◆ Data provided ◆
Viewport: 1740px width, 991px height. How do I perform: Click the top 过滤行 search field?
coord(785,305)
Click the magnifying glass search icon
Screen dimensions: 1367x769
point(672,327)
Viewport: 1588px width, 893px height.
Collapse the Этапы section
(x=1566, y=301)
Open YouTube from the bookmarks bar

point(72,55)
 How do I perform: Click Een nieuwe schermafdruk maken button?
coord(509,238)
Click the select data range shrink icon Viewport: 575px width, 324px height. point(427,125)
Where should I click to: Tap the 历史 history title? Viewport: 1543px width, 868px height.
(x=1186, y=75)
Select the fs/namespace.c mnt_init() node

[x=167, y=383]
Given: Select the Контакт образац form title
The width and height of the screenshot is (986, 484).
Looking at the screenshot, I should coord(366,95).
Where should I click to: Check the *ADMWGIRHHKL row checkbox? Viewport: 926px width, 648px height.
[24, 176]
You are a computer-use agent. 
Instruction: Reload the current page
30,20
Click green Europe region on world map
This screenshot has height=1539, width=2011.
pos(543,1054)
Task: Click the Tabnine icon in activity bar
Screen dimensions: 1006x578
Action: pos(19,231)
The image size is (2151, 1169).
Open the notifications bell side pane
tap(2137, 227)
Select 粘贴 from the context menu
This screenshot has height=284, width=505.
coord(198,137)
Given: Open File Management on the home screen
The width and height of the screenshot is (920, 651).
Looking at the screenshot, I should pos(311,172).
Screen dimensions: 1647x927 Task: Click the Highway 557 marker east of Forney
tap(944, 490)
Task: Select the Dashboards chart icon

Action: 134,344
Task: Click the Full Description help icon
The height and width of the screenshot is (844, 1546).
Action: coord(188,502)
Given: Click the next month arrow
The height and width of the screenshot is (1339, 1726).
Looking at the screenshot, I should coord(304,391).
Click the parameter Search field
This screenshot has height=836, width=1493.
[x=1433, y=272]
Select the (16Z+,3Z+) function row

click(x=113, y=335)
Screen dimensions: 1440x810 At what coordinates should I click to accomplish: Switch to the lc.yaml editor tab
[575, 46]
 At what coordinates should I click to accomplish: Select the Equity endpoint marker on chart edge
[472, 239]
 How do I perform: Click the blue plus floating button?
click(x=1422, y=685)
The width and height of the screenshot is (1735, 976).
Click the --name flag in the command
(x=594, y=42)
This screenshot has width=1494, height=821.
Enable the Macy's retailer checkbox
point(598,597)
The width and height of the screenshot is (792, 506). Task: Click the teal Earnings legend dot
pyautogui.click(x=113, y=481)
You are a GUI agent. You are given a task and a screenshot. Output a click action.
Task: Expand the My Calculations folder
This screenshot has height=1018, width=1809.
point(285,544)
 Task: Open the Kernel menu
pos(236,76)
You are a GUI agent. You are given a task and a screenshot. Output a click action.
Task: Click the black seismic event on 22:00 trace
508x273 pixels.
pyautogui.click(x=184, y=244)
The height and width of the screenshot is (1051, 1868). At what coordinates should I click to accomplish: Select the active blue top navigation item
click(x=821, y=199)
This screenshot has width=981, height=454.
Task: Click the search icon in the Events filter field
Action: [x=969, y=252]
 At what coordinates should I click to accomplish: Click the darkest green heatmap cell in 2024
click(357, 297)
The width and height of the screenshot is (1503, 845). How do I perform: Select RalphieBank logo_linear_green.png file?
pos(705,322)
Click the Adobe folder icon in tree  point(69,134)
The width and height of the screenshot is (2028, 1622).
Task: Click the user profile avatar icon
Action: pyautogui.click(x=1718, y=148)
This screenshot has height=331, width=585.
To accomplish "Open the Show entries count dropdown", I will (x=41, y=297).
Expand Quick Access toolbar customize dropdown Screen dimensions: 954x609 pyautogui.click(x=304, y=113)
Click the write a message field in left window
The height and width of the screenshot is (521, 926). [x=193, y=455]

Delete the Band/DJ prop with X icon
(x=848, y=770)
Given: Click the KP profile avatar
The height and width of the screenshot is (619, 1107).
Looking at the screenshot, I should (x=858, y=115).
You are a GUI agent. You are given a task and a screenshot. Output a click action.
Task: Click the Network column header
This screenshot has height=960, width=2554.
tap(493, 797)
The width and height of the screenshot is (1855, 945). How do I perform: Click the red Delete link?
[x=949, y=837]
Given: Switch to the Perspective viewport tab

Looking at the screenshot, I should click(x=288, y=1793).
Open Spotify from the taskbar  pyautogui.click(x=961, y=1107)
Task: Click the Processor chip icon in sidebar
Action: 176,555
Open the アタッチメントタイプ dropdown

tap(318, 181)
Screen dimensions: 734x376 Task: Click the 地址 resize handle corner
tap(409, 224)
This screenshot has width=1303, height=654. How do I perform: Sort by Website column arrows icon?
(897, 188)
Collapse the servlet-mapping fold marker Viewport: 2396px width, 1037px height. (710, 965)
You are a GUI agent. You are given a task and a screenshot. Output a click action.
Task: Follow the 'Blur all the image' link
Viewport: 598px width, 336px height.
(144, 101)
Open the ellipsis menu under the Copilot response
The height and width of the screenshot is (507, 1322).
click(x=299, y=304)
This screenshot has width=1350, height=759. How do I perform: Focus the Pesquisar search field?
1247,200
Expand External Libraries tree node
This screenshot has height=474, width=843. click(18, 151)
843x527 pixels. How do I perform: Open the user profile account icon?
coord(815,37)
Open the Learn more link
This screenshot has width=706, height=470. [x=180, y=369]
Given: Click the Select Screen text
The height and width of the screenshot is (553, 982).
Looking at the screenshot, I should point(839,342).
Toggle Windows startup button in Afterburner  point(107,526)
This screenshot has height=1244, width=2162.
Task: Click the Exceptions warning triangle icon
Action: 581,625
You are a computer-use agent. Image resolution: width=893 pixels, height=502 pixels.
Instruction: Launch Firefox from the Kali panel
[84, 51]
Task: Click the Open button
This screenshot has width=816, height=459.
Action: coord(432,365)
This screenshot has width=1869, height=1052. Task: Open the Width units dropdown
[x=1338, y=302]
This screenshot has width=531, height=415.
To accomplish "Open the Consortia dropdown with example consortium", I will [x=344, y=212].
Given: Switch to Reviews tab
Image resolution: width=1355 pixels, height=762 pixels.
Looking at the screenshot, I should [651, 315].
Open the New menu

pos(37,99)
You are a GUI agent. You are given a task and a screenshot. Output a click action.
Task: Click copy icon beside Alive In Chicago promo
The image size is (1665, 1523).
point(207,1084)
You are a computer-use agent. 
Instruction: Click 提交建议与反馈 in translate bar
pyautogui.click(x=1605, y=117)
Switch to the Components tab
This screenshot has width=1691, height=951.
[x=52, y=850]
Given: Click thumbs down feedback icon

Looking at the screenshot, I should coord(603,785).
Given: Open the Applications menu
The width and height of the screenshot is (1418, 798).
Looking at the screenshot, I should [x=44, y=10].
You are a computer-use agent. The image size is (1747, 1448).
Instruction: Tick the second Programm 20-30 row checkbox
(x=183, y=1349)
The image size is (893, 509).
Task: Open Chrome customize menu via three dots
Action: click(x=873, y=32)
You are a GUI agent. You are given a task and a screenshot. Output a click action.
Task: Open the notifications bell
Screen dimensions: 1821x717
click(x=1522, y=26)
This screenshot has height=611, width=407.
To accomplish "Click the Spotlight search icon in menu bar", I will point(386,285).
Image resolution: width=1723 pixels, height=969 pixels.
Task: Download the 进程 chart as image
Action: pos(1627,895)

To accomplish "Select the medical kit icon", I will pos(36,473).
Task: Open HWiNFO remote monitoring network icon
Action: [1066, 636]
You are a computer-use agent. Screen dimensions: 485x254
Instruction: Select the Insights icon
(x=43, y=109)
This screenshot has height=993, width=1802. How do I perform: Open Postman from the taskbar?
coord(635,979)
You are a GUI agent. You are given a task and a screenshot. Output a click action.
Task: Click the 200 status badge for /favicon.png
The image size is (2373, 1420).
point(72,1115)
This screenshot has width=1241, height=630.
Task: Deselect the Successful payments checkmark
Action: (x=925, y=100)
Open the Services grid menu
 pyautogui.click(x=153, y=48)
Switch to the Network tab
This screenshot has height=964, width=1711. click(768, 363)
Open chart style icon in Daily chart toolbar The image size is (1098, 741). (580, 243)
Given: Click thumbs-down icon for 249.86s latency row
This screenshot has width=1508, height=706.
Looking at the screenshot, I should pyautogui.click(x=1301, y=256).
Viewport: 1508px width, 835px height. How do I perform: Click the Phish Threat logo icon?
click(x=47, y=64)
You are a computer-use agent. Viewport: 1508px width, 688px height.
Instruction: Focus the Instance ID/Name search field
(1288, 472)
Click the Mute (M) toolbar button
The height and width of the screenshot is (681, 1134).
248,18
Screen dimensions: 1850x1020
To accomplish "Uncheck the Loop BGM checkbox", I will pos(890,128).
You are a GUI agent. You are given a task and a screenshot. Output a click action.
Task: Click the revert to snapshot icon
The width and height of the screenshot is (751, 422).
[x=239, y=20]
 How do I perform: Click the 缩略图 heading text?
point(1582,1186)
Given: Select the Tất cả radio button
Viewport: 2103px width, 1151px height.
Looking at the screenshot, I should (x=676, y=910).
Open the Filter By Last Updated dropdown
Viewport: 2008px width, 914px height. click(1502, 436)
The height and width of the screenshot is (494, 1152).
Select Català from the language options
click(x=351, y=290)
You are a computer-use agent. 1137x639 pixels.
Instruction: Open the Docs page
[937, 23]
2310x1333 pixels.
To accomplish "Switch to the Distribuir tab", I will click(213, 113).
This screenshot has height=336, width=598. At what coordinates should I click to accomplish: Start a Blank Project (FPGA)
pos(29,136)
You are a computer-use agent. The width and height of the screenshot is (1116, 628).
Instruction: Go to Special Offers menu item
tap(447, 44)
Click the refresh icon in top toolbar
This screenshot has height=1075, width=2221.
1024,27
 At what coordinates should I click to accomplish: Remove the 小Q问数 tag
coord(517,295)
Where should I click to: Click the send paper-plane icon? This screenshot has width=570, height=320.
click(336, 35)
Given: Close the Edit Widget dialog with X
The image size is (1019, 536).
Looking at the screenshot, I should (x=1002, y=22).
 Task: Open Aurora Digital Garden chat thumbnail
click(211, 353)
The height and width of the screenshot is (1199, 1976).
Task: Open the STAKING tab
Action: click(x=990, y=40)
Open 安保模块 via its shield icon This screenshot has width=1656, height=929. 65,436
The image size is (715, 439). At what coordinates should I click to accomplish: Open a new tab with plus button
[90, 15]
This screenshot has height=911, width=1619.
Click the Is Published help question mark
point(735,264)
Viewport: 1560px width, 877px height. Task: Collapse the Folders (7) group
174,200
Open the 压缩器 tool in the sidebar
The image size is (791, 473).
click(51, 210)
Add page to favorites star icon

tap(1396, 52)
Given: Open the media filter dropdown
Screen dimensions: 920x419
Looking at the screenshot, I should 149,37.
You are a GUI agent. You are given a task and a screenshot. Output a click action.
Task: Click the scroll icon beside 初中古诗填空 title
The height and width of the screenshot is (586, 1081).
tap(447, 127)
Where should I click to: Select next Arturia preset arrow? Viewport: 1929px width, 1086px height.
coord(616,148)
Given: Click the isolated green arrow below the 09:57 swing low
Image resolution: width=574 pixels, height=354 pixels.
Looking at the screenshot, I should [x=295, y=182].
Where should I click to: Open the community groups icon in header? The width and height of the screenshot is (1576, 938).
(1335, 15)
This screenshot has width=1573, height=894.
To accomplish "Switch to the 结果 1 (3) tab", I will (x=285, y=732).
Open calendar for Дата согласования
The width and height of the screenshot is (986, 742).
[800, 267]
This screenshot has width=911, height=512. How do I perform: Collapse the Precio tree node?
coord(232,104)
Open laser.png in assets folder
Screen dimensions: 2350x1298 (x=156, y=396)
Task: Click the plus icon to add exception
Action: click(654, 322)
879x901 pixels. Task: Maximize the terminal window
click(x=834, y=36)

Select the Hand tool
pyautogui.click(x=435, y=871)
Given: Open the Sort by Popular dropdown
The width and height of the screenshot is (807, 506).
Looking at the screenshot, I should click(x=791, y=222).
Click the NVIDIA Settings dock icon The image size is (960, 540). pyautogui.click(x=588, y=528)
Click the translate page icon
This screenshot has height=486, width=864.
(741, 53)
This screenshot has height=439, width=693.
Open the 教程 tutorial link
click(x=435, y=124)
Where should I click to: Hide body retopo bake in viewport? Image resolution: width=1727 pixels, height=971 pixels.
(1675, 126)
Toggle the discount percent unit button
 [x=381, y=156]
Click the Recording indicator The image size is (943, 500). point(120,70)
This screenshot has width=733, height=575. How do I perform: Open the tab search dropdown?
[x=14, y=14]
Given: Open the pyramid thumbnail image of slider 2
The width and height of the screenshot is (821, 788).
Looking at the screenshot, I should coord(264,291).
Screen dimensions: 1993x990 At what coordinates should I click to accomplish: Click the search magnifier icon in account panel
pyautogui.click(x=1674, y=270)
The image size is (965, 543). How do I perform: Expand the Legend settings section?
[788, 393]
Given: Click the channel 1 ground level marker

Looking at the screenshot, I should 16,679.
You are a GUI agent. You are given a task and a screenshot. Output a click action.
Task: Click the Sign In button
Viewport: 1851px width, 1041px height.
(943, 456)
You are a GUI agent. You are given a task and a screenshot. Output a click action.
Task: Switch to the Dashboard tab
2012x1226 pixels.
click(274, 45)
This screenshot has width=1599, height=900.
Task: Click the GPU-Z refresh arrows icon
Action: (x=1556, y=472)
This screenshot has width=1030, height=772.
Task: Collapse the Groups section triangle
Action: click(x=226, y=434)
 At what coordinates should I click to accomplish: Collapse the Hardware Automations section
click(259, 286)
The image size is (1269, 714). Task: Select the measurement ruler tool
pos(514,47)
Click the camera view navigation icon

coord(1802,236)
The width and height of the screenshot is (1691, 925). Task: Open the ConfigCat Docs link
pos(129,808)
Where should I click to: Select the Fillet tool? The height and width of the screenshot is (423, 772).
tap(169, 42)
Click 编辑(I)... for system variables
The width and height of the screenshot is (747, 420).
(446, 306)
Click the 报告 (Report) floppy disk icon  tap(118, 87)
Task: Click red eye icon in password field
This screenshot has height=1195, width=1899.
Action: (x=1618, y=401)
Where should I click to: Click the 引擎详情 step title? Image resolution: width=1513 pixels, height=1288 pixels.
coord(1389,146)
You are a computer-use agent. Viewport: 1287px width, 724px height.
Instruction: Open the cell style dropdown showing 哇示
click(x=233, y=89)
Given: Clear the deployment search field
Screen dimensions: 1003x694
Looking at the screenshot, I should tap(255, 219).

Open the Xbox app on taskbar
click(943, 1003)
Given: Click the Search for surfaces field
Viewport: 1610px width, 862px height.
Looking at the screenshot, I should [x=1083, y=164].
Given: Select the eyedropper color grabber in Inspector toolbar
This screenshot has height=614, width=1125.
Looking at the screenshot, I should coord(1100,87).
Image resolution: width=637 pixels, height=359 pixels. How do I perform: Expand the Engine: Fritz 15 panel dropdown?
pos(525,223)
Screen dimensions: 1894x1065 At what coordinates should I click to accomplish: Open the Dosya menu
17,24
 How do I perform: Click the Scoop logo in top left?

◆ Exercise instructions ◆
Repeat the data above starting at the line with "Given: Click the Search for surfaces field" and ending at its last line, exactly, with no other lines.

◆ Exercise response ◆
Given: Click the Search for surfaces field
Viewport: 1610px width, 862px height.
Looking at the screenshot, I should [x=1083, y=164].
Given: Select the eyedropper color grabber in Inspector toolbar
This screenshot has height=614, width=1125.
Looking at the screenshot, I should coord(1100,87).
Image resolution: width=637 pixels, height=359 pixels. How do I perform: Expand the Engine: Fritz 15 panel dropdown?
pos(525,223)
Screen dimensions: 1894x1065 At what coordinates should I click to accomplish: Open the Dosya menu
17,24
 How do I perform: Click the Scoop logo in top left?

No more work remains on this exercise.